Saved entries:
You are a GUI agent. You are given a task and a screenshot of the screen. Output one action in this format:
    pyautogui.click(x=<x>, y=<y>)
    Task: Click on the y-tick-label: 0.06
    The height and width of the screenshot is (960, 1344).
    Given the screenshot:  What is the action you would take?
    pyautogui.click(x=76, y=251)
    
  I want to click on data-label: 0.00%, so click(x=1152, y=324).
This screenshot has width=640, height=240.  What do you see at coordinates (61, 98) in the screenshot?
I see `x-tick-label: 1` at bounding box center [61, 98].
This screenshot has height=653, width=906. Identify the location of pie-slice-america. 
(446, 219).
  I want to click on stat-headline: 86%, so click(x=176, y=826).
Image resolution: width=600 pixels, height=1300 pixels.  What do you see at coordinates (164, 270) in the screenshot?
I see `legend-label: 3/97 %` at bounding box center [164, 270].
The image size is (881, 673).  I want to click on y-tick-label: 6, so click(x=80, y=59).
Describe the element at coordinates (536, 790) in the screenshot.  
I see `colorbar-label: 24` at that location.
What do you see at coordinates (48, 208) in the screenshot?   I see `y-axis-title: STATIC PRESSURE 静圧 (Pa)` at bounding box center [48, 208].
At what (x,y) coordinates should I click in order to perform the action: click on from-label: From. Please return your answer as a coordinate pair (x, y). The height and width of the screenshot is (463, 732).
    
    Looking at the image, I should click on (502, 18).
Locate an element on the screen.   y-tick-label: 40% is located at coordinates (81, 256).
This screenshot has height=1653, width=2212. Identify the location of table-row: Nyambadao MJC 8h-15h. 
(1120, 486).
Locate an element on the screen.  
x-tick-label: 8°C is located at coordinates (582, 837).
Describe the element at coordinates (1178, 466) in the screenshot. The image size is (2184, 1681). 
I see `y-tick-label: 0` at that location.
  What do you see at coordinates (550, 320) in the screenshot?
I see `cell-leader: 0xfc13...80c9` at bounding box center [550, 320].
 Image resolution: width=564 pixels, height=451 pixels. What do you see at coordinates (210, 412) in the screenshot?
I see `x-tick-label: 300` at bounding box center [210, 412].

EXERCISE:
Reproduce the material above word for word, starting at its first line and ending at the line that contains "I want to click on stat-headline: 86%, so".

ANSWER:
You are a GUI agent. You are given a task and a screenshot of the screen. Output one action in this format:
    pyautogui.click(x=<x>, y=<y>)
    Task: Click on the y-tick-label: 0.06
    The height and width of the screenshot is (960, 1344).
    Given the screenshot:  What is the action you would take?
    pyautogui.click(x=76, y=251)
    
  I want to click on data-label: 0.00%, so click(x=1152, y=324).
This screenshot has width=640, height=240.  What do you see at coordinates (61, 98) in the screenshot?
I see `x-tick-label: 1` at bounding box center [61, 98].
This screenshot has height=653, width=906. Identify the location of pie-slice-america. 
(446, 219).
  I want to click on stat-headline: 86%, so click(x=176, y=826).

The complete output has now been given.